Nature

How do constantly swimming sharks ever rest? Scientists just figured it out

Even predators can’t stay awake all the time. But sharks, those sleek hunters of the deep, don’t exactly advertise when they’re taking a power nap.

A strange behavior has given them up, though. Marine biologists have discovered that sharks ‘surf’ ocean currents in a conveyor belt configuration, allowing them to take turns resting.

The revelation came when a research team led by Yannis Papastamatiou of Florida International University was studying the nocturnal hunting behavior of grey reef sharks (Carcharhinus amblyrhynchos) at Fakarava Atoll in French Polynesia.

These sharks never stop swimming for their entire lives. They need to keep moving in order to extract enough oxygen with their gills to keep them alive, so stationary resting, like the way other animals rest, is out of the question.

Exactly how sharks rest was a bit of a puzzle, until on a dive during the day, Papastamatiou noticed that the sharks were swimming against the updraft current in a certain channel.

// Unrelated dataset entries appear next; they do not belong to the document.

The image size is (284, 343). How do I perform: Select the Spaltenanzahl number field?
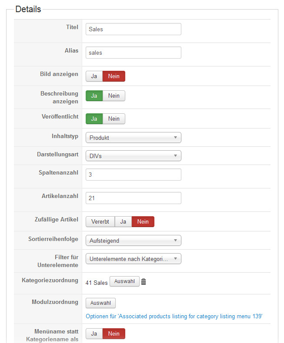click(133, 175)
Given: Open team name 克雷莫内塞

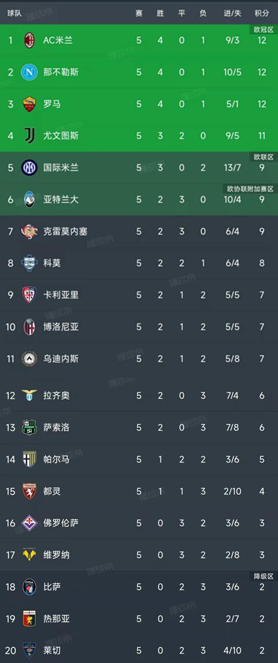Looking at the screenshot, I should click(65, 231).
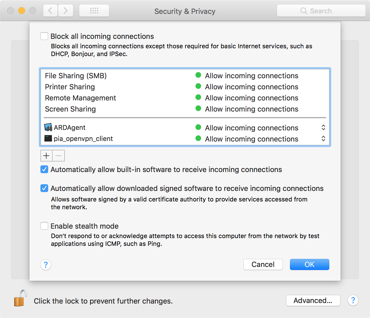
Task: Click the ARDAgent application icon
Action: tap(48, 127)
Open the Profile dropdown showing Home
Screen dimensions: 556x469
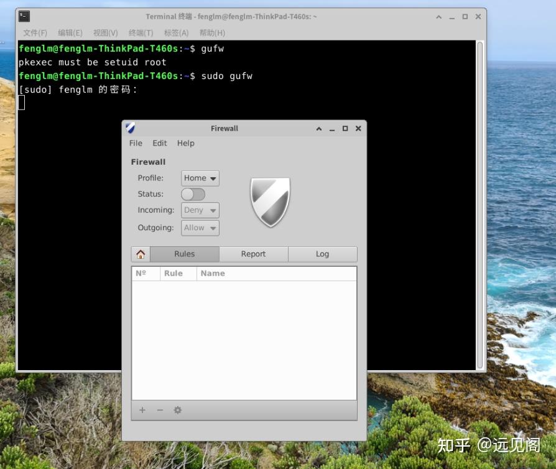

Even more interestingly, they were remarkably still, barely moving their fins or tails.

“During the day, they’re pretty placid and relaxed, swimming with minimal effort,” Papastamatiou explained. “It’s interesting because it’s a pretty strong current.”

As they crept forward to the front of the channel, the lead sharks would slip backwards, letting the current carry them back to the starting position. It was like some sort of strange conveyor belt – the sharks would inch forward against the current, be carried back, then inch forward again.

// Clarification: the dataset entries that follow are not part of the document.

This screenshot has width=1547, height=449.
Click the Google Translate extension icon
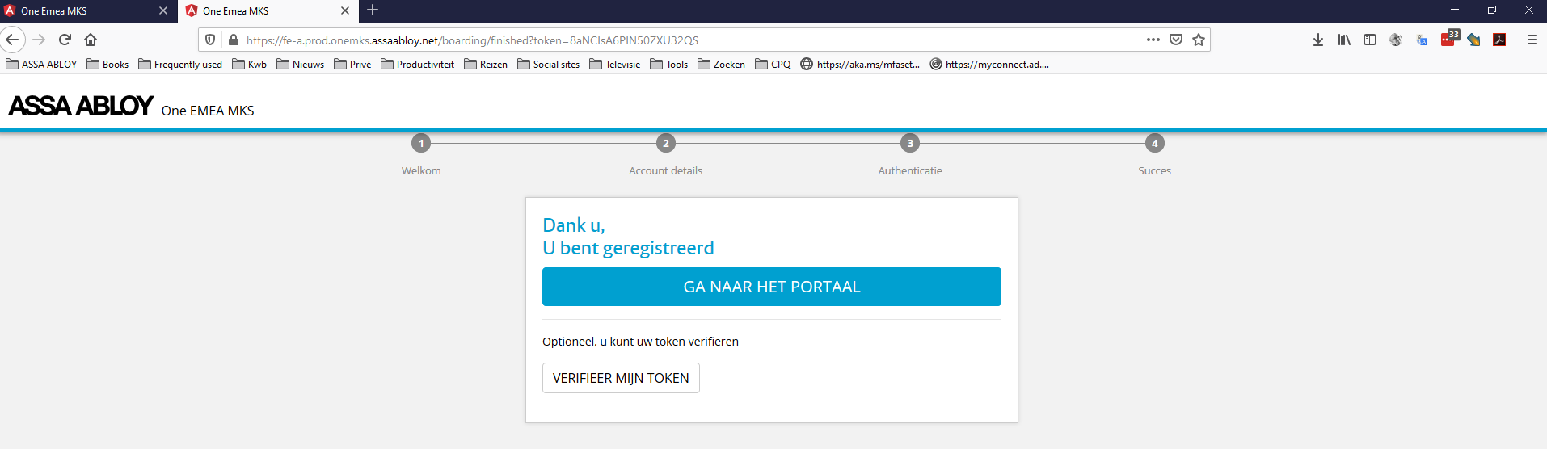(1422, 40)
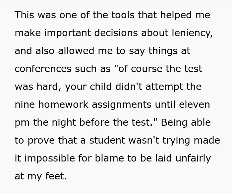
Task: Click the word "eleven" in the paragraph
Action: (195, 104)
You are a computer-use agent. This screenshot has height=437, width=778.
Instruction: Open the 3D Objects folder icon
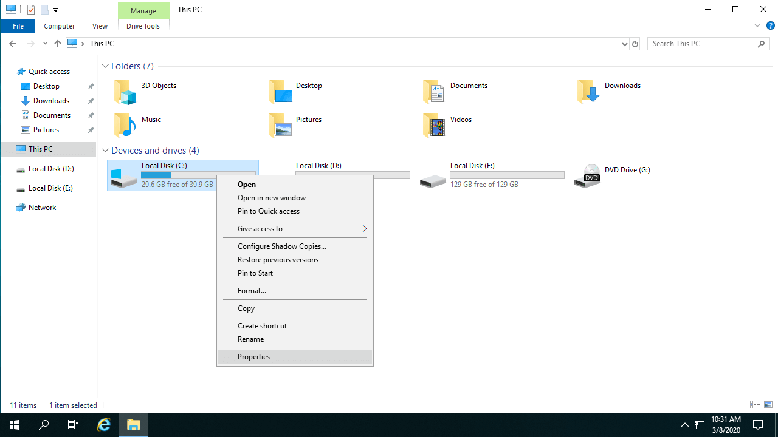tap(125, 92)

It was a phenomenon that was going to take a diverse toolkit to figure out. The team used a combination of acoustic tracking tags and underwater cameras mounted onto the sharks to track and observe the animals’ behavior when humans aren’t around. They also had their in-field observations of the sharks.

With these tools in hand, the researchers constructed a biomechanical model to calculate the energy expenditure of sharks swimming in these updraft currents.

Grey reef sharks literally live a life of ‘sink or swim’. With the current carrying them upwards, the sharks can relax a bit, keeping their muscle movements to a minimum. According to the team’s calculations, surfing the updraft allowed the sharks to conserve at least 15 percent of their normal swimming energy expenditure.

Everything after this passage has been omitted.